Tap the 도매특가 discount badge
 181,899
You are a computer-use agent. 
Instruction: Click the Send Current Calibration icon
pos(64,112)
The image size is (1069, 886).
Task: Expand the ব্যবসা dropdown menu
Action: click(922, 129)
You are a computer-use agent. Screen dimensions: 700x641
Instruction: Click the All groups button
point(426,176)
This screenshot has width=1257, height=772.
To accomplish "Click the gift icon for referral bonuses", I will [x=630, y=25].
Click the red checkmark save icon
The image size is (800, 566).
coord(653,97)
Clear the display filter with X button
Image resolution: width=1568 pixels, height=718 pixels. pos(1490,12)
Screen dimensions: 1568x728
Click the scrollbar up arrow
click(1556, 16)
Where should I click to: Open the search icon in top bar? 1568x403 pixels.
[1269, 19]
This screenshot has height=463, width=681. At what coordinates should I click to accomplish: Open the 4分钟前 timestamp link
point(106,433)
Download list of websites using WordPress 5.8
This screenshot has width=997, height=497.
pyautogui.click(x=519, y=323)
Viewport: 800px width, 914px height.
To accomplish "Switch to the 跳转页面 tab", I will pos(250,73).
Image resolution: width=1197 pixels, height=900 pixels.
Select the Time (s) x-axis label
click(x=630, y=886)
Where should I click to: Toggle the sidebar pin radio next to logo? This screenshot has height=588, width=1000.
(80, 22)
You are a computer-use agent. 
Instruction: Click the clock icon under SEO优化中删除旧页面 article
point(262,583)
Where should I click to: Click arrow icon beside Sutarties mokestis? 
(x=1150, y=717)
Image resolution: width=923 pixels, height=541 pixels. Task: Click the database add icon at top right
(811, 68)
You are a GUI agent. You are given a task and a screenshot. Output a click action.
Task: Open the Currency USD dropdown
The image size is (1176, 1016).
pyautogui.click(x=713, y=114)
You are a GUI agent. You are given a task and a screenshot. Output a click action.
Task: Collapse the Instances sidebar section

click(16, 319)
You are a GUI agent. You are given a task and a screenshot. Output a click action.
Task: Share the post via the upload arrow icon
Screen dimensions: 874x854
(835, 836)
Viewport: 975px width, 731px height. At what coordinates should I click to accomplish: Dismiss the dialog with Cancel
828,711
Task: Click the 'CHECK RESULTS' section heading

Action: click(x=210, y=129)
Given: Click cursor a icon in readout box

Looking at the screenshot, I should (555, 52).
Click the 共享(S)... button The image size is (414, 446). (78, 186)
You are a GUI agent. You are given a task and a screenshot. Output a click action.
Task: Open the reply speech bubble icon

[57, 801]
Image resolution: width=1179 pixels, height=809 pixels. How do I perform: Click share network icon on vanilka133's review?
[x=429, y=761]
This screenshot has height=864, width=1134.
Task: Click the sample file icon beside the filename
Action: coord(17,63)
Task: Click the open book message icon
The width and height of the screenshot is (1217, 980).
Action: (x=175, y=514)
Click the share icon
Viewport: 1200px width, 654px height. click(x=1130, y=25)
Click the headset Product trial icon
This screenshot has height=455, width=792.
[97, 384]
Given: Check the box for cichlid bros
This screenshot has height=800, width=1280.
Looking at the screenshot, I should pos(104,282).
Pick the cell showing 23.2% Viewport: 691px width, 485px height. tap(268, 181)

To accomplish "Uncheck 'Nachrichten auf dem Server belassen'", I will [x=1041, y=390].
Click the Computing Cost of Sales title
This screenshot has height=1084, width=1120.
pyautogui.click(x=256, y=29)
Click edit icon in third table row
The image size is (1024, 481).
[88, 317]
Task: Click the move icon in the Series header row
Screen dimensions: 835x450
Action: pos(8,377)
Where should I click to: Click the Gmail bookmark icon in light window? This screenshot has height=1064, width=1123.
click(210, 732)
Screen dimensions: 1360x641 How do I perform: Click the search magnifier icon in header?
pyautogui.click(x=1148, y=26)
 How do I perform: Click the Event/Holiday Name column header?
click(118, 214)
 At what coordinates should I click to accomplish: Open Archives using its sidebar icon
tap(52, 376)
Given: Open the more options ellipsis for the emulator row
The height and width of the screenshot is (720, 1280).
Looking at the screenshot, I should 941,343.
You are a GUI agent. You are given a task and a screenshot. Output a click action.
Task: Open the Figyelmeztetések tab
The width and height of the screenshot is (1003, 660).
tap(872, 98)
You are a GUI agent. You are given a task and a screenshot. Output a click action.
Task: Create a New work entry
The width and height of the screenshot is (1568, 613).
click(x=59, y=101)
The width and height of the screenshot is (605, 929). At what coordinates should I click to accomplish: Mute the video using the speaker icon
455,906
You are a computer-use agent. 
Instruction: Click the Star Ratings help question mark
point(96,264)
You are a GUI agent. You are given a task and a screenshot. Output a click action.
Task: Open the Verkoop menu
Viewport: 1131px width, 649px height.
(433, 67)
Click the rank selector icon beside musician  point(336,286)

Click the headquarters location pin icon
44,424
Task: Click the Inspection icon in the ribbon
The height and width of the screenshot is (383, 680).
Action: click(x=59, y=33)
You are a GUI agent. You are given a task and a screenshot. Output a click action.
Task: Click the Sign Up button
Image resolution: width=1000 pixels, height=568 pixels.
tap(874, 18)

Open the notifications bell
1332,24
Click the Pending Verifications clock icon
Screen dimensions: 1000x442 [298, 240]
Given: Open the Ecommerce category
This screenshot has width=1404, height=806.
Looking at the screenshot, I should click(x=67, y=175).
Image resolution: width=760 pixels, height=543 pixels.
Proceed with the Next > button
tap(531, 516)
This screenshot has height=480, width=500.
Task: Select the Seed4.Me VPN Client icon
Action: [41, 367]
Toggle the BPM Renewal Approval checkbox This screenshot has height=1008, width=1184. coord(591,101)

--- What you are asked to do ---
Send back each record exactly, and include them all.

--- Exercise answer ---
Tap the 도매특가 discount badge
 181,899
You are a computer-use agent. 
Instruction: Click the Send Current Calibration icon
pos(64,112)
The image size is (1069, 886).
Task: Expand the ব্যবসা dropdown menu
Action: click(922, 129)
You are a computer-use agent. Screen dimensions: 700x641
Instruction: Click the All groups button
point(426,176)
This screenshot has width=1257, height=772.
To accomplish "Click the gift icon for referral bonuses", I will [x=630, y=25].
Click the red checkmark save icon
The image size is (800, 566).
coord(653,97)
Clear the display filter with X button
Image resolution: width=1568 pixels, height=718 pixels. pos(1490,12)
Screen dimensions: 1568x728
Click the scrollbar up arrow
click(1556, 16)
Where should I click to: Open the search icon in top bar? 1568x403 pixels.
[1269, 19]
This screenshot has height=463, width=681. At what coordinates should I click to accomplish: Open the 4分钟前 timestamp link
point(106,433)
Download list of websites using WordPress 5.8
This screenshot has width=997, height=497.
pyautogui.click(x=519, y=323)
Viewport: 800px width, 914px height.
To accomplish "Switch to the 跳转页面 tab", I will pos(250,73).
Image resolution: width=1197 pixels, height=900 pixels.
Select the Time (s) x-axis label
click(x=630, y=886)
Where should I click to: Toggle the sidebar pin radio next to logo? This screenshot has height=588, width=1000.
(80, 22)
You are a computer-use agent. 
Instruction: Click the clock icon under SEO优化中删除旧页面 article
point(262,583)
Where should I click to: Click arrow icon beside Sutarties mokestis? 
(x=1150, y=717)
Image resolution: width=923 pixels, height=541 pixels. Task: Click the database add icon at top right
(811, 68)
You are a GUI agent. You are given a task and a screenshot. Output a click action.
Task: Open the Currency USD dropdown
The image size is (1176, 1016).
pyautogui.click(x=713, y=114)
You are a GUI agent. You are given a task and a screenshot. Output a click action.
Task: Collapse the Instances sidebar section

click(16, 319)
You are a GUI agent. You are given a task and a screenshot. Output a click action.
Task: Share the post via the upload arrow icon
Screen dimensions: 874x854
(835, 836)
Viewport: 975px width, 731px height. At what coordinates should I click to accomplish: Dismiss the dialog with Cancel
828,711
Task: Click the 'CHECK RESULTS' section heading

Action: click(x=210, y=129)
Given: Click cursor a icon in readout box

Looking at the screenshot, I should (555, 52).
Click the 共享(S)... button The image size is (414, 446). (78, 186)
You are a GUI agent. You are given a task and a screenshot. Output a click action.
Task: Open the reply speech bubble icon

[57, 801]
Image resolution: width=1179 pixels, height=809 pixels. How do I perform: Click share network icon on vanilka133's review?
[x=429, y=761]
This screenshot has height=864, width=1134.
Task: Click the sample file icon beside the filename
Action: coord(17,63)
Task: Click the open book message icon
The width and height of the screenshot is (1217, 980).
Action: (x=175, y=514)
Click the share icon
Viewport: 1200px width, 654px height. click(x=1130, y=25)
Click the headset Product trial icon
This screenshot has height=455, width=792.
[97, 384]
Given: Check the box for cichlid bros
This screenshot has height=800, width=1280.
Looking at the screenshot, I should pos(104,282).
Pick the cell showing 23.2% Viewport: 691px width, 485px height. tap(268, 181)

To accomplish "Uncheck 'Nachrichten auf dem Server belassen'", I will [x=1041, y=390].
Click the Computing Cost of Sales title
This screenshot has height=1084, width=1120.
pyautogui.click(x=256, y=29)
Click edit icon in third table row
The image size is (1024, 481).
[88, 317]
Task: Click the move icon in the Series header row
Screen dimensions: 835x450
Action: pos(8,377)
Where should I click to: Click the Gmail bookmark icon in light window? This screenshot has height=1064, width=1123.
click(210, 732)
Screen dimensions: 1360x641 How do I perform: Click the search magnifier icon in header?
pyautogui.click(x=1148, y=26)
 How do I perform: Click the Event/Holiday Name column header?
click(118, 214)
 At what coordinates should I click to accomplish: Open Archives using its sidebar icon
tap(52, 376)
Given: Open the more options ellipsis for the emulator row
The height and width of the screenshot is (720, 1280).
Looking at the screenshot, I should 941,343.
You are a GUI agent. You are given a task and a screenshot. Output a click action.
Task: Open the Figyelmeztetések tab
The width and height of the screenshot is (1003, 660).
tap(872, 98)
You are a GUI agent. You are given a task and a screenshot. Output a click action.
Task: Create a New work entry
The width and height of the screenshot is (1568, 613).
click(x=59, y=101)
The width and height of the screenshot is (605, 929). At what coordinates should I click to accomplish: Mute the video using the speaker icon
455,906
You are a computer-use agent. 
Instruction: Click the Star Ratings help question mark
point(96,264)
You are a GUI agent. You are given a task and a screenshot. Output a click action.
Task: Open the Verkoop menu
Viewport: 1131px width, 649px height.
(433, 67)
Click the rank selector icon beside musician  point(336,286)

Click the headquarters location pin icon
44,424
Task: Click the Inspection icon in the ribbon
The height and width of the screenshot is (383, 680).
Action: click(x=59, y=33)
You are a GUI agent. You are given a task and a screenshot. Output a click action.
Task: Click the Sign Up button
Image resolution: width=1000 pixels, height=568 pixels.
tap(874, 18)

Open the notifications bell
1332,24
Click the Pending Verifications clock icon
Screen dimensions: 1000x442 [298, 240]
Given: Open the Ecommerce category
This screenshot has width=1404, height=806.
Looking at the screenshot, I should click(x=67, y=175).
Image resolution: width=760 pixels, height=543 pixels.
Proceed with the Next > button
tap(531, 516)
This screenshot has height=480, width=500.
Task: Select the Seed4.Me VPN Client icon
Action: [41, 367]
Toggle the BPM Renewal Approval checkbox This screenshot has height=1008, width=1184. coord(591,101)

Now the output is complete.